Economic News Release

Commissioner's Statement on the Employment Situation News Release


Advance copies of this statement are made available to the press
under lock-up conditions with the explicit understanding that the
data are embargoed until 8:30 a.m. Eastern Daylight Time.
                                
                                
                          Statement of
                                
                           Keith Hall
                          Commissioner
                   Bureau of Labor Statistics
                                
                     Thursday, July 3, 2008


     Labor market weakness persisted in June.  The unemployment
rate remained at 5.5 percent after rising by half a percentage
point in May.  Nonfarm payroll employment continued to trend down
(-62,000) and has fallen by 438,000 in the first half of the
year, an average of 73,000 per month.  In June, job losses
continued in construction, manufacturing, and employment
services, while health care and mining added jobs.  Average
hourly earnings rose by 6 cents in June.

     Construction job losses totaled 43,000 in June and were
spread throughout the industry.  Employment in the industry has
fallen by 528,000 since its September 2006 peak; more than two-
thirds of the decline (-373,000) occurred since October 2007.
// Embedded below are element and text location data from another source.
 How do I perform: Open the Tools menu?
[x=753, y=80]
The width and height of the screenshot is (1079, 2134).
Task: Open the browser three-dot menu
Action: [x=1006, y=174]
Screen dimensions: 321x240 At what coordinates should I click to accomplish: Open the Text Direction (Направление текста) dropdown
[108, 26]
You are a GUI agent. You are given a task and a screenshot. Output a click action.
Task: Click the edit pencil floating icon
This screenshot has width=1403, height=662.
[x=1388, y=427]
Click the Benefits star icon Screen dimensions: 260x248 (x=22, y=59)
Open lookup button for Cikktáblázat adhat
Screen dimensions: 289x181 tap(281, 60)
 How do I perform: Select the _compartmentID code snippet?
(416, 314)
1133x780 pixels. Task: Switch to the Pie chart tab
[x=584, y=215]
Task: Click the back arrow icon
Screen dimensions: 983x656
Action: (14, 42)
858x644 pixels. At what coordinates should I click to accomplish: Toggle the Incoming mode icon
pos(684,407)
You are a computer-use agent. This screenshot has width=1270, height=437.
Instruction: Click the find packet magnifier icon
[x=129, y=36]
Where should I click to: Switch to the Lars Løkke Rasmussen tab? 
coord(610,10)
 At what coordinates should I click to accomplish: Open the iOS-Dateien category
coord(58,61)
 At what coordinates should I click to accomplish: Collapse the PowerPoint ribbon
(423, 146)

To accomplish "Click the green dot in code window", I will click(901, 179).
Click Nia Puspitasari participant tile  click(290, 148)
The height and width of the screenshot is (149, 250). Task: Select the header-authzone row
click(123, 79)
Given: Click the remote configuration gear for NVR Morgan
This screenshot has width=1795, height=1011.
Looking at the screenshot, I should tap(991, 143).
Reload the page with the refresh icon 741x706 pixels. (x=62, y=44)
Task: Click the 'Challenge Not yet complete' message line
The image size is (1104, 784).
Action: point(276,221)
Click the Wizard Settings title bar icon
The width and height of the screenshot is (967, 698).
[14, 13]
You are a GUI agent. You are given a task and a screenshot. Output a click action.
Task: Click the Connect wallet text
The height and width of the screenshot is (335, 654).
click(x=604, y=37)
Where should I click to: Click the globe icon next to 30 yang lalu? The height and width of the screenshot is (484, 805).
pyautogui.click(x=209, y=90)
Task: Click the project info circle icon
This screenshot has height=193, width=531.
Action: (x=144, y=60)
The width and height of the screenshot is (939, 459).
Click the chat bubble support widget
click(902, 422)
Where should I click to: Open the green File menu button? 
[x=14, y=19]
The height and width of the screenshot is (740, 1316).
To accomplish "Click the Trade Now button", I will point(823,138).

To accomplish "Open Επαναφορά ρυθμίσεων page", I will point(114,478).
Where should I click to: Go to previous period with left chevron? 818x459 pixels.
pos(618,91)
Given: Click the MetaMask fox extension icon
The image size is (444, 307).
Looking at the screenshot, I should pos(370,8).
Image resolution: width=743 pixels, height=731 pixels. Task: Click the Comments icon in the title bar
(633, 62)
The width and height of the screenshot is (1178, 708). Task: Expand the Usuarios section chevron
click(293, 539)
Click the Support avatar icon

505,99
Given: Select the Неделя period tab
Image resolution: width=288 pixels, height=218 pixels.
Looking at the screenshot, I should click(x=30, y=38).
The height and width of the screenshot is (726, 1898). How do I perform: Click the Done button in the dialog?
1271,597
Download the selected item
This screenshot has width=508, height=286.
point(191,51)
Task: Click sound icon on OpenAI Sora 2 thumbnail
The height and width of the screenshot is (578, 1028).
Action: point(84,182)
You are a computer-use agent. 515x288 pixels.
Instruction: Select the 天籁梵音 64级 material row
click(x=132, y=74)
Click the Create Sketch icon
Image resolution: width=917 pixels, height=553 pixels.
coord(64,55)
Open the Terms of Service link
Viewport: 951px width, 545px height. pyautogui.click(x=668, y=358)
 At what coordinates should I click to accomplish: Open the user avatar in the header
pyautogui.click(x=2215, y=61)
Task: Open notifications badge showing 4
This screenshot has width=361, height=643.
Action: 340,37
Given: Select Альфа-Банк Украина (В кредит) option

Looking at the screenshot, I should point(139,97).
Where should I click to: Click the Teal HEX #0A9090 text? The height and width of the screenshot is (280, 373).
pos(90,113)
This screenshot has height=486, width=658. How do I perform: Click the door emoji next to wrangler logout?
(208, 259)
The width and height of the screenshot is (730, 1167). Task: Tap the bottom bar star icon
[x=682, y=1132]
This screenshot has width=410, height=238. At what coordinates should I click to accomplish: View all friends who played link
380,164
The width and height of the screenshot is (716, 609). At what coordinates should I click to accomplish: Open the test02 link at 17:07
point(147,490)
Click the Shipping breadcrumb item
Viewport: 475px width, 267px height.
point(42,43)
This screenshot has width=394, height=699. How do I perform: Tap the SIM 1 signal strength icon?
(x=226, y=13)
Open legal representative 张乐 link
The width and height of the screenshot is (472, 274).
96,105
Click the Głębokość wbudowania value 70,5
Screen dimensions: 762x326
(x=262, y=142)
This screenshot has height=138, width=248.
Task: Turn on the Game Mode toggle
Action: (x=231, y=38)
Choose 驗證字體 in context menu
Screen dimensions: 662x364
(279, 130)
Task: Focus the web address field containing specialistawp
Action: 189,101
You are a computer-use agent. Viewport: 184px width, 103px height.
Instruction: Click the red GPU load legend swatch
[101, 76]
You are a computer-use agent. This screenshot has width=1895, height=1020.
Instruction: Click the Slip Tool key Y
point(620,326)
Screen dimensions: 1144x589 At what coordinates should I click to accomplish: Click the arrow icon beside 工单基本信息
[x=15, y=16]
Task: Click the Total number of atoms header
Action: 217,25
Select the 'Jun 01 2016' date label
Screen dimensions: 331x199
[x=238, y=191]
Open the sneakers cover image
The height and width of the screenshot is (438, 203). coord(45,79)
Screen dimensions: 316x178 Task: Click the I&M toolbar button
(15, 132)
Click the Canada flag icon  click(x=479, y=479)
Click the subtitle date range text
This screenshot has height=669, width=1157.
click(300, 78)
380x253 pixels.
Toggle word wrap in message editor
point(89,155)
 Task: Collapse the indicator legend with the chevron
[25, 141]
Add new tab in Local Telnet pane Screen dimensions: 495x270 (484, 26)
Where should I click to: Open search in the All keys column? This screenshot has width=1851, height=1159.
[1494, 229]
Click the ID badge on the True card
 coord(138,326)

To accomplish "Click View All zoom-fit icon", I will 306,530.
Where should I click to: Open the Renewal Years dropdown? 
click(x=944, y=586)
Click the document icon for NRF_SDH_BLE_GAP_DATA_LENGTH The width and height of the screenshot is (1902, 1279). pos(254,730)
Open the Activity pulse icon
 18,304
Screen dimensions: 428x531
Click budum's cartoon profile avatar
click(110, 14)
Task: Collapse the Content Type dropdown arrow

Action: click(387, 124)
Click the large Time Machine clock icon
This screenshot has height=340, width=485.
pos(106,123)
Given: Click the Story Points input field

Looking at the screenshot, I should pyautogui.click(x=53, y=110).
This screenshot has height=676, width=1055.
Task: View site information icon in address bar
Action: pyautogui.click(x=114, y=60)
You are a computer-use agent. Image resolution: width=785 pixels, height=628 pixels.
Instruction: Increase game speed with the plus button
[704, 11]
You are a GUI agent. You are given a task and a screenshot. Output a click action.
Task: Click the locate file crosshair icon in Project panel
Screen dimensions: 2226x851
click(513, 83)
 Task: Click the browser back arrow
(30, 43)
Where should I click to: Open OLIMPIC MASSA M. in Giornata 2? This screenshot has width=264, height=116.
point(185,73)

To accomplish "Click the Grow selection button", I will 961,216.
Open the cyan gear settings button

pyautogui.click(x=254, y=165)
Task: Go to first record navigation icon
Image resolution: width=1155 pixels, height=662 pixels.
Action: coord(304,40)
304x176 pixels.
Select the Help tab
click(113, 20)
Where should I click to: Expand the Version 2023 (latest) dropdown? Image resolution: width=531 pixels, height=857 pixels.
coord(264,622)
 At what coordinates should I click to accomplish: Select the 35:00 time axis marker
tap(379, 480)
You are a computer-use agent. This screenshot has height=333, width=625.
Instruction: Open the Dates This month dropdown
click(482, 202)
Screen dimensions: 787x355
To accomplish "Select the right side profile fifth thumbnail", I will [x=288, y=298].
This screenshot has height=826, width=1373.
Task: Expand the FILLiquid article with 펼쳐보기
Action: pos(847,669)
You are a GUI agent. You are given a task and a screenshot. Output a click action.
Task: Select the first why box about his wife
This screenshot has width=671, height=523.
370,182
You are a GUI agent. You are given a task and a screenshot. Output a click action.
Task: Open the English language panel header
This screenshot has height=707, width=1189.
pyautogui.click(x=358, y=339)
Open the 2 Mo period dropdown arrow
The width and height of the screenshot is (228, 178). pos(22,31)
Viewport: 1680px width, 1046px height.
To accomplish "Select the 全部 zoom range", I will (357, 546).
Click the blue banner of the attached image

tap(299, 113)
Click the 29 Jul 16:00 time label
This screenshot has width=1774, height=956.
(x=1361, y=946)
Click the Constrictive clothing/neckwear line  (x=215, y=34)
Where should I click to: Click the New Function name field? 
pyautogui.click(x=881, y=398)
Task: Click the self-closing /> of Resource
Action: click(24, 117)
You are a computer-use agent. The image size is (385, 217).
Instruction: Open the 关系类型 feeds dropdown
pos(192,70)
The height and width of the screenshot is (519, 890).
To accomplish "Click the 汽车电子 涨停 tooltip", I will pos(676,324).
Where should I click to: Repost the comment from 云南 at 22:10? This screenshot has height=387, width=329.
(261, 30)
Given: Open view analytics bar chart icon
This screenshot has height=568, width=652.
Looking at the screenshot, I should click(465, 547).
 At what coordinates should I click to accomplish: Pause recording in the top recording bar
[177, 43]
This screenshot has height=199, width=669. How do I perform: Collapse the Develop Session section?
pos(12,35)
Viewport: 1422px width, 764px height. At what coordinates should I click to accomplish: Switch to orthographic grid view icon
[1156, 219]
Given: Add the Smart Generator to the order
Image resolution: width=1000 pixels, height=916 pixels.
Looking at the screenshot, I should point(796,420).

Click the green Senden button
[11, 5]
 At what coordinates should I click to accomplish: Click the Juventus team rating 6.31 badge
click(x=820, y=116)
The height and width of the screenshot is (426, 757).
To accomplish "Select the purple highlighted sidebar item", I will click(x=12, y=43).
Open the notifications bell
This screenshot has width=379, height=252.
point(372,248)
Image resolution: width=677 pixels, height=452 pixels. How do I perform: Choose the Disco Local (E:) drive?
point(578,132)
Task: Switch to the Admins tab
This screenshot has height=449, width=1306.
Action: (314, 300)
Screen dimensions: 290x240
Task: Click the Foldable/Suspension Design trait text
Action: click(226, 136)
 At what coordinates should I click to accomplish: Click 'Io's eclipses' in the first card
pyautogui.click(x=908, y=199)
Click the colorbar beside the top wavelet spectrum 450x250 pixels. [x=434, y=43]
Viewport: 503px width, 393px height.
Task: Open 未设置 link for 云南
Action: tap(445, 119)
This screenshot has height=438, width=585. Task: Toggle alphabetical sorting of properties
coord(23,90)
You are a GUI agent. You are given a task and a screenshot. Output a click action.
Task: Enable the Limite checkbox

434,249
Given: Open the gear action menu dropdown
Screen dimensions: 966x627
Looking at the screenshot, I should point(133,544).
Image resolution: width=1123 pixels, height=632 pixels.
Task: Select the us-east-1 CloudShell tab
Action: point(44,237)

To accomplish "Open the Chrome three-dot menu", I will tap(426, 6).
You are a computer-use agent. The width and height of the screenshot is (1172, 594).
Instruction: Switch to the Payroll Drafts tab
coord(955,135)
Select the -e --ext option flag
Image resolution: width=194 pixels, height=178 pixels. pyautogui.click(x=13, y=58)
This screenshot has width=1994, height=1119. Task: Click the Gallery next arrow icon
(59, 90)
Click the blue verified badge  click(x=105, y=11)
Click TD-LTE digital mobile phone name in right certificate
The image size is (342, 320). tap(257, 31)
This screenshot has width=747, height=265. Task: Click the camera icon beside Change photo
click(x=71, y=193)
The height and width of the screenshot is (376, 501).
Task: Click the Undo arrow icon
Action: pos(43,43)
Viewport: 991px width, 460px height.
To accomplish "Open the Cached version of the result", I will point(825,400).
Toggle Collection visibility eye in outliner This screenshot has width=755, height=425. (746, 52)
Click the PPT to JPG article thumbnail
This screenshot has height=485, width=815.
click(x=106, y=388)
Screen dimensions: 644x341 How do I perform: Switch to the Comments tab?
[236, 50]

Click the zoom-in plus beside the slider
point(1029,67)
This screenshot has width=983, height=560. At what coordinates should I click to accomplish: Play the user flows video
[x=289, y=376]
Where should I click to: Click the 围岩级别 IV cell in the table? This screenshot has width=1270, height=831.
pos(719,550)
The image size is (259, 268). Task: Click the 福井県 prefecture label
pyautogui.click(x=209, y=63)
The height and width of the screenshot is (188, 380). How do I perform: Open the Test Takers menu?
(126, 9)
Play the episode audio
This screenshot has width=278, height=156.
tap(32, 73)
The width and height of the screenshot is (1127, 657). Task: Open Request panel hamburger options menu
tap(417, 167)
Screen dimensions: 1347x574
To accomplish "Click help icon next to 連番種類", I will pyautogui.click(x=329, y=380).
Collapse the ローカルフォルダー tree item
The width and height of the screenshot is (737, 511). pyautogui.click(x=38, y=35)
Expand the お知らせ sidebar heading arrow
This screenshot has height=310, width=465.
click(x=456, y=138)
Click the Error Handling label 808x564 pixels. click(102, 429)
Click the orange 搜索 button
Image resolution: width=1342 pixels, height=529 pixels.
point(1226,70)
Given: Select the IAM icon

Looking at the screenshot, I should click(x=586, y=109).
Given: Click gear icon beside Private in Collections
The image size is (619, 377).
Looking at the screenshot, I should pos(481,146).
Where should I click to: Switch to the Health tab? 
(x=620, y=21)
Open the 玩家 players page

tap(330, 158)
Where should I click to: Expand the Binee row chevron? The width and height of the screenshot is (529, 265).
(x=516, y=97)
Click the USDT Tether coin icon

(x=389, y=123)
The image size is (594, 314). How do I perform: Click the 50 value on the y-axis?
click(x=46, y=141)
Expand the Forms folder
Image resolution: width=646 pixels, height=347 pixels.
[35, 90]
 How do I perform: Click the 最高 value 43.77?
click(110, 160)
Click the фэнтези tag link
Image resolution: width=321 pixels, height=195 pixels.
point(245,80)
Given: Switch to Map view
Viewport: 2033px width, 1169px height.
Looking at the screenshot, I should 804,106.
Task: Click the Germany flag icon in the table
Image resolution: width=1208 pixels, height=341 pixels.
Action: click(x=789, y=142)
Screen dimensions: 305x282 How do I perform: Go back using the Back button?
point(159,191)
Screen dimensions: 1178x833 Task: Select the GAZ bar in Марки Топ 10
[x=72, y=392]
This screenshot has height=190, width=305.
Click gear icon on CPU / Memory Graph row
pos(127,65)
     Manufacturing employment also continued to fall in June
(-33,000); declines were widespread among the component
industries.  Factory job losses averaged 39,000 per month in the
first half of 2008, compared with average monthly losses of
22,000 in all of 2007.  The factory workweek decreased by 0.1
hour in June to 40.8 hours and has declined by 0.4 hour in the
last 3 months.

     Employment services lost 59,000 jobs in June, with half of
the decline in temporary help services.  Temporary help lost
154,000 jobs in the first half of 2008, about twice the number
lost in all of 2007.

     Health care employment continued to grow (15,000), although
the June gain was half the size of the average increase over the
prior 12 months.  Health care added 170,000 jobs in the first
half of 2008.  Employment in food services continued to trend up
over the month, although job growth has slowed markedly since
last October.

     Employment in mining continued to grow in June (8,000) and
has expanded by 208,000 since reaching a low in April 2003.
Gains have been concentrated in support activities for mining and
in oil and gas extraction.

     Average hourly earnings for production and nonsupervisory
workers in the private sector rose by 6 cents, or 0.3 percent, in
June.  Over the past 12 months, average hourly earnings rose by
3.4 percent.  From May 2007 to May 2008, the Consumer Price Index
for Urban Wage Earners and Clerical Workers (CPI-W) rose by 4.4
percent.

     Turning now to data from our survey of households, the
number of unemployed persons, at 8.5 million, was essentially
unchanged in June.  The unemployment rate held at 5.5 percent in
June, following an increase of half a percentage point in May
that largely reflected an increase in unemployment among youth
(16- to 24-year-olds).  In June, the jobless rates for young
people were essentially unchanged.

     The civilian labor force was little changed in June, after a
large increase in May.  The labor force participation rate, at
66.1 percent in June, was essentially unchanged over the month.

     The employment-population ratio, at 62.4 percent, also was
essentially unchanged in June but was down by six-tenths of a
percentage point from a year earlier.  Since June of last year,
the employment-population ratio for adult men has declined by
nine-tenths of a percentage point to 71.9 percent, while the
ratio for adult women, at 58.2 percent, has been about unchanged.
The number of persons working part time who prefer full-time
employment was little changed in June at 5.4 million but has
increased by 1.1 million over the last 12 months.

     In summary, nonfarm payroll employment continued to trend
down in June, and the unemployment rate held at 5.5 percent.